Anonymous 0 Comments

The universe is taking up a bigger area. Everything is moving further away from eatchother and has been since the big bang. All of the matter has been here.

Anonymous 0 Comments

They aren’t talking about matter, they’re talking about space itself. A common analogy is when you bake a loaf of bread that has raisins or something in it; the raisins all move apart when the bread bakes because the bread itself expanded. If you were tiny and on one of the raisins, it would appear that all of the other raisins were moving away from you. That would be true no matter which raisin you were on. That’s essentially what you see in real life when you look at other galaxies, they’re all moving away from us because space is expanding.

Anonymous 0 Comments

Space itself is expanding, and everything else is being carried along for the ride. The raisin bread and balloon dot analogies have already been brought up.

One of the natural follow-up questions to one of these explanations is “what is it expanding *into*?” Which is usually answered by the incredibly unintuitive, “it expands into itself”. You also encounter claims like “things are moving away from us”, and that these things can be “moving away” faster than light, and yet this isn’t violating anything.

I think it’s a bit more helpful to reframe it as “more space is being created everywhere, all the time”. Two distant objects are not necessarily *moving* in opposite directions, nor are they being *dragged along* by some current of spacetime. They could be perfectly still with respect to one another. But it seems that space itself is *multiplying*. The distance between the two objects is increasing because more space is just *appearing* between them. And distance itself is just a measure of how much space separates two points, so more space appearing results in more distance just *appearing*.

Where is the “extra space” coming from? Why does space seem to do this? We’re not really sure. We have theories, but none are very satisfying. If you’ve heard of “dark energy” (not to be confused with “dark matter”), that’s just one of the theories proposed to explain it. It is called “dark” because we *don’t know* precisely what it could be… we only guess at what combination of properties are needed to explain the phenomena we see, and then we look for anything out there that meets the description. We haven’t yet.

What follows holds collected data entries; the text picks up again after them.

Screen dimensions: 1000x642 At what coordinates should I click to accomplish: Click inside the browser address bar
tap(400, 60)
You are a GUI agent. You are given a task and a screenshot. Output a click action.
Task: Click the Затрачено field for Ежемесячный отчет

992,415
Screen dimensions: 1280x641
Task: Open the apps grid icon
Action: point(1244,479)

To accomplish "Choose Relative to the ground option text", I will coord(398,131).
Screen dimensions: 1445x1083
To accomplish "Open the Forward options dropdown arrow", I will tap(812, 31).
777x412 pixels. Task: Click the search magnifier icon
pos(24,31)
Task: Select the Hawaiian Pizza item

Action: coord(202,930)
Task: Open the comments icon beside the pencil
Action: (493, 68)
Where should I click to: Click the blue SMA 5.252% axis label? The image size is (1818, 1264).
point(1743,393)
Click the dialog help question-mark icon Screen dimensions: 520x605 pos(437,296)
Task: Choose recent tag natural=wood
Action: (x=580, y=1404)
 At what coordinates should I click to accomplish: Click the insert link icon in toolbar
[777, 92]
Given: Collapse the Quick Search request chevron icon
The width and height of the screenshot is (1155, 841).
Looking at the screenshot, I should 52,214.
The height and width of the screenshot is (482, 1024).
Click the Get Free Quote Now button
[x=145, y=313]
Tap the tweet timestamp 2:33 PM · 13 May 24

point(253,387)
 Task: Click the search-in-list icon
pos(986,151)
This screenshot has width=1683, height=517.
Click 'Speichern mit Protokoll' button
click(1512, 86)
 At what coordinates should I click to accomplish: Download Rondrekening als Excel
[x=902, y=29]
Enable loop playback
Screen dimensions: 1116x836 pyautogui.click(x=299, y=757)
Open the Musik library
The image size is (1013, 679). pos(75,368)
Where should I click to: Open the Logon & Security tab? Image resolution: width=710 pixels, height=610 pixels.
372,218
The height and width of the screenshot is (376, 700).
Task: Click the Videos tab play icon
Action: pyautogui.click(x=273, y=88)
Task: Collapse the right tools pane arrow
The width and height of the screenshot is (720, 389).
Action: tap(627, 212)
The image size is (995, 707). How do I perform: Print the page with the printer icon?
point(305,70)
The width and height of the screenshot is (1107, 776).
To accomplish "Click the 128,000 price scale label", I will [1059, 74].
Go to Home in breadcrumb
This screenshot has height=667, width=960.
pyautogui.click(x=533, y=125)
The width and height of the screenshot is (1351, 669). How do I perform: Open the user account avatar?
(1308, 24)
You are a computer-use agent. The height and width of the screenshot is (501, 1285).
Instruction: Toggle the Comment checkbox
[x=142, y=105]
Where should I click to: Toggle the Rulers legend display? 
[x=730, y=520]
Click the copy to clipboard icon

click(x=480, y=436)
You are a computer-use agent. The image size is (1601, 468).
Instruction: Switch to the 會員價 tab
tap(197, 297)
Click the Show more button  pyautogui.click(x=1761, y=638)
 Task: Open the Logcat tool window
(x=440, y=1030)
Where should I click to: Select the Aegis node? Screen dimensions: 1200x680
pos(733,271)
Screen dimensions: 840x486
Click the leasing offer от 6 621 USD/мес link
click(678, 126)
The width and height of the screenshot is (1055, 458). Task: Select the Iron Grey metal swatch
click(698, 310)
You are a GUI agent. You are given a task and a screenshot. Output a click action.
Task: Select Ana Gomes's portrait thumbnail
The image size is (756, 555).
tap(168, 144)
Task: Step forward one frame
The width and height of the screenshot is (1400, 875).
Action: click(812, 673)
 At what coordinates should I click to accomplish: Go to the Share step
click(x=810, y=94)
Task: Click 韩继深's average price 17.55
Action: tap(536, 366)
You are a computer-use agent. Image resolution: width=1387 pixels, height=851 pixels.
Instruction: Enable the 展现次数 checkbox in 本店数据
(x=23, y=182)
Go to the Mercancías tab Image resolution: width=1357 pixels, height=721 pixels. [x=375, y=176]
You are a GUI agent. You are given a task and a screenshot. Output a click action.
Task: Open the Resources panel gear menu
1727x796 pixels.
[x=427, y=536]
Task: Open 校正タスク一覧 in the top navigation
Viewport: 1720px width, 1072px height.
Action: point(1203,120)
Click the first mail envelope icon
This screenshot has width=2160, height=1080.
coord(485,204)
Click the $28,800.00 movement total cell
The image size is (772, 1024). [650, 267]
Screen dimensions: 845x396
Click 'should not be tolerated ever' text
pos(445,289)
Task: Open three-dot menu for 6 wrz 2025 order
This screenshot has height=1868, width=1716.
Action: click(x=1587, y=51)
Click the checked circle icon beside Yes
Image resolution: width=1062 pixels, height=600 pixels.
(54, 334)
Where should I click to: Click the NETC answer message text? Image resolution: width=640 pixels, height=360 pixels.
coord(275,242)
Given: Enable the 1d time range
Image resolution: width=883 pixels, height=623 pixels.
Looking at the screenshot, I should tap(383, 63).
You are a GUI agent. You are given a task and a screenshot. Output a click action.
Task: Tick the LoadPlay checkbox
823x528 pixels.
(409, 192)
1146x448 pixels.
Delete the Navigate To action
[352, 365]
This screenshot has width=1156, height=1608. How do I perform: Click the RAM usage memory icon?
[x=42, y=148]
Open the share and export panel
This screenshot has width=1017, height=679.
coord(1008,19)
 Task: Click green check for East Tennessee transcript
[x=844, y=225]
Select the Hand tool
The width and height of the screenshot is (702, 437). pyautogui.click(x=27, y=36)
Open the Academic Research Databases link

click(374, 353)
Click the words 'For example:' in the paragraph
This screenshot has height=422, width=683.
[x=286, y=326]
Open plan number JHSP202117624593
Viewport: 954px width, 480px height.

I feel I should also note that the concept of expanding space is itself just a theory. Mind, an incredibly well-tested, successful theory. What we know from experimental evidence is that everything *looks* like it’s moving away from us, with the speed correlating incredibly strongly with distance. It turns out that taking space and pretending it can magically multiply into more space models this behavior almost perfectly. So you could be accurate to say that space itself may not be multiplying after all, but things in it are “moving in such a way that pretending space could do this would approximate it very well”. It *could* be caused by some entirely different process that happens to produce a similar result. But no one has come up with a convincing model for this that can fit all of the data. All signs right now point to the idea that space *can* do this. The next step is to explain why it can, which is unsolved.